By Bob Beretta
As he walked through the corridors beneath West Point’s Michie Stadium, the Academy’s new athletic director couldn’t believe his eyes. Drab gray paint on the walls ... non-distinctive signage ... very little tie between the fabled college football program so firmly embroidered into the fabric of the sport, and the stadium that housed so much of its storied success.
And it wasn’t just football that lacked a representative material legacy to behold, a place where fans could celebrate Army’s vast athletic achievements, a suitable shrine to one of the nation’s most respected athletic programs. None of Army’s sea of sporting accomplishments were heralded in any significant manner in any of the athletic facilities.
It was the summer of 1980 and Carl Ullrich had just accepted his position as director of athletics at the United States Military Academy, signed on to become the first civilian athletic director in West Point’s proud history. He was an opened-minded thinker without boundaries, a man with a vision as clear as the view off Trophy Point for the manner in which a Division I athletic program should be run.
Now, as he settled into his position during the first few months on the job, he was shocked to witness the glaring absence of an Army Sports Hall of Fame. No place where the legends of Blaik, Blanchard and Davis could leap to life, no place that allowed their images to run as free as one of the “Touchdown Twins’” patented sweeps off right end.
“I was amazed when I got here that there wasn’t a hall of fame already established,” Ullrich recalls. “That’s one thing that I wanted very much to do. But I was advised against starting one. Folks that had been at the Academy for quite a while told me that there was too much politics involved in starting one.”
So Ullrich did the next best thing.

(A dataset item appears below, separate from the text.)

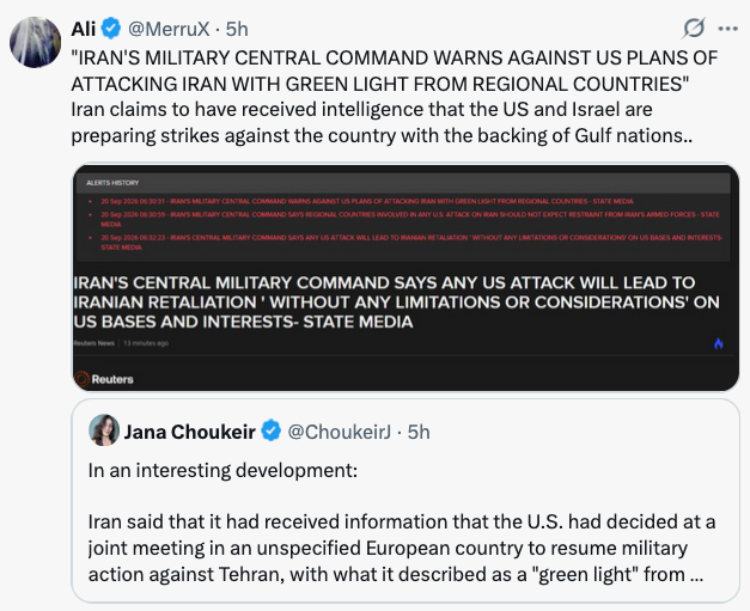This screenshot has height=611, width=750.
Task: Click the first red alert entry
Action: pos(367,201)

He did what he could to honor the most deserving athletes, began to pave the path that would eventually lead straight through the shiny, star-studded Kenna Hall of Army Sports, a place that suitably celebrates the countless Army triumphs on those fields of friendly strife. And while it couldn’t have been farther from his mind, Ullrich began his own long journey toward Army’s forever.

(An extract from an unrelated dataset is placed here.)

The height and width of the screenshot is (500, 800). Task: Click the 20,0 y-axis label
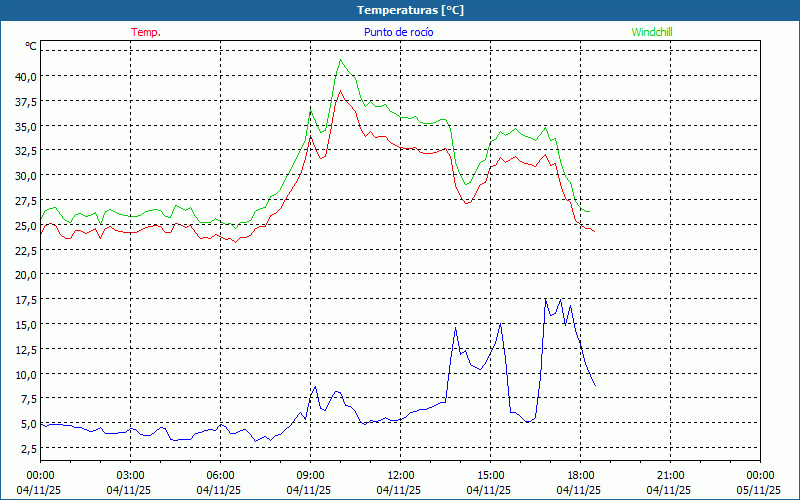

First, he developed the Army “A” Room, a cozy space behind Michie’s East Stands that served as a “mini” museum for the Black Knights’ history-soaked football program. Then he gained financing that allowed for the recognition of the Army Athletic Association Award winners an honor bestowed upon the top male and female athletes of each West Point graduating class inside Holleder Center.
“Those things were fairly well received,” remembers Ullrich. “But I really wanted to do so much more to honor our past.”
Today, Ullrich is signature part of that past, a visionary whose untethered vision led to the renaissance of Army’s football program, and the athletic program as a whole, during his decade-long tenure in charge of the Black Knights’ athletic program. For those reasons, he becomes the first administrator inducted into the Army Sports Hall of Fame, a pride-brimming member of the seven-person Class of 2007.
Joined by the likes of lacrosse standout Tom Cafaro (USMA 71), dual-sport dynamo Alma Cobb (USMA 84), baseball star Barry DeBolt (USMA 66), three-sport wizard Arnold Galiffa (USMA 50), tennis and squash specialist Charlie Oliver (USMA 49), and legendary three-sport All-American “Lighthorse” Harry Wilson (USMA 28), Ullrich stands as part of the fourth group to be inducted into the very hall of which he once dreamt. He just never anticipated he’d be a part of it, never thought he’d have his own seat in the room some day.
“The letter from (Army) Athletic Director Kevin Anderson telling me that I had been elected to the Army Sports Hall of Fame was an even bigger shock than getting the phone call offering me the job as West Point’s athletic director,” Ullrich says in an uneven voice thick with emotion. “It was really a great shock and very humbling feeling. At the same time, I am very appreciative of the honor and of the things we accomplished during my 10 years.
“There is a very high level of pride. This is a reflection on the team we built during my time as athletic director, recognizing and thinking back on all those wonderful people who ordinarily are not thought of. They are the reason the program was successful. They are the reason I was thought of to be inducted. I was fortunate enough to hire some very good people and perhaps motivate others to have a quality team effort.”
Carl Ullrich often dreamed of building a place where Army’s proud athletic past could spring to life, a place where the feats of field generals and fullbacks could transcend generations. He just never imagined he’d be right there with them.
Today, that groundbreaking administrator with all those wonderful ideas takes his rightful place alongside national champions and Heisman Trophy winners, stands shoulder to shoulder with Blanchard, Davis and the rest of Army’s sports heroes deep into Army’s forever.
It’s one possibility he never pictured.
Bob Beretta is the Senior Associate Athletic Director for Athletic Communications at West Point.